On the whole, EASI seems to adopt an instrumental approach to the post-Soviet conflicts. A few individual members of the group probably feel otherwise, but the collective final product sees those conflicts as impediments to seating Russia at the table of Euro-Atlantic decisions. In this respect EASI’s study resembles the German-Russian initiative (“Meseberg Memorandum”), which envisages an eventual Russian role in EU decision-making, in return for Russian cooperation on Transnistria conflict-settlement. In both cases, exploring a new security order with Russia is the primary factor, whereas concern with the “frozen” conflicts is a secondary, derivative factor; a means to a larger end.
Thus, according to EASI, the “regional disputes in the area of the former Soviet Union” constitute a “serious obstacle to creating a security community in the larger Euro-Atlantic region,” they “threaten to undermine efforts to build Euro-Atlantic cooperation.” “If allowed to fester, these differences will severely damage prospects for security cooperation across the entire Euro-Atlantic region.” “Cooperative security processes [and] building a security community requires settlement of these protracted conflicts.” Echoing Meseberg (see above), EASI declares, “demonstrating in Transnistria that conflict-resolution is indeed possible could well be a stepping stone for the Euro-Atlantic Security Community” (“Euro-Atlantic” meaning West-Russia in EASI parlance).

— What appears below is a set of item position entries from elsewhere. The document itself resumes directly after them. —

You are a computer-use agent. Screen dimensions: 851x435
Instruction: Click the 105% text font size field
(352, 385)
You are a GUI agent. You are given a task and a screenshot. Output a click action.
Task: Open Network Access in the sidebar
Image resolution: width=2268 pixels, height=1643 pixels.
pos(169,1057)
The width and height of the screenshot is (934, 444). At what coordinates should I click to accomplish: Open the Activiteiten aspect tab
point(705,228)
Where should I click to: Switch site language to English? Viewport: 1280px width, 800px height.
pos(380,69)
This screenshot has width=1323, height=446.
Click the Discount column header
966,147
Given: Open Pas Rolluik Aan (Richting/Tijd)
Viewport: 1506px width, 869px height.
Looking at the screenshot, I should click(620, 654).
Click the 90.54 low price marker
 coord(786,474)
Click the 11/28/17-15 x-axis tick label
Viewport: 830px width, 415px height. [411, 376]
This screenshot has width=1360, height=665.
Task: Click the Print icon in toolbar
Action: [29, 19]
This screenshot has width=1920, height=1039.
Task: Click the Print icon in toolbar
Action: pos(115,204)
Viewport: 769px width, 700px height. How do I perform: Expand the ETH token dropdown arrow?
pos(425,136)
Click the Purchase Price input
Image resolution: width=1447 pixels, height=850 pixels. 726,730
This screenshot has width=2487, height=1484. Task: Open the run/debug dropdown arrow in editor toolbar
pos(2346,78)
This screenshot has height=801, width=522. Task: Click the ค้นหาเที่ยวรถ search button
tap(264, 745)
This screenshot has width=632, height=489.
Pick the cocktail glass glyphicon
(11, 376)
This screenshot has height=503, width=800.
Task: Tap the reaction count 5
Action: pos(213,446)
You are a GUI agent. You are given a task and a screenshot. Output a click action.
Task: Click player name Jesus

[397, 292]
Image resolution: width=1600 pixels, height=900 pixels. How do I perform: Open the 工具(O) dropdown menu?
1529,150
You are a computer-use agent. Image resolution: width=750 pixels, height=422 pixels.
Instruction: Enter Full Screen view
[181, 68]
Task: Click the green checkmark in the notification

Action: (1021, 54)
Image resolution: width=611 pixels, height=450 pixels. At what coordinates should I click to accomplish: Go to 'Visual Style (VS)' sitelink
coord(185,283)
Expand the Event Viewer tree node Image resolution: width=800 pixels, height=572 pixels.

Correspondingly, EASI’s recommendations on the frozen conflicts are process-oriented, not goal-oriented or principle-based. Mere process rather than results would apparently suffice to qualify Russia for “Euro-Atlantic” status.
“In so doing, the US and the EU would recognize Russia’s political and security role as a full Euro-Atlantic partner in addressing the issues of this space. Russia, for its part, would accept responsibility for a constructive neighborhood policy that contributes to the growth of sovereignty, of mutual respect among nations, and of civil society in this region. On this basis the three [EU, Russia, US] would dedicate themselves to pursuing coordinated initiatives to deal with existing conflicts.” However, nothing in the realm of experience would suggest that the Kremlin could qualify on those grounds.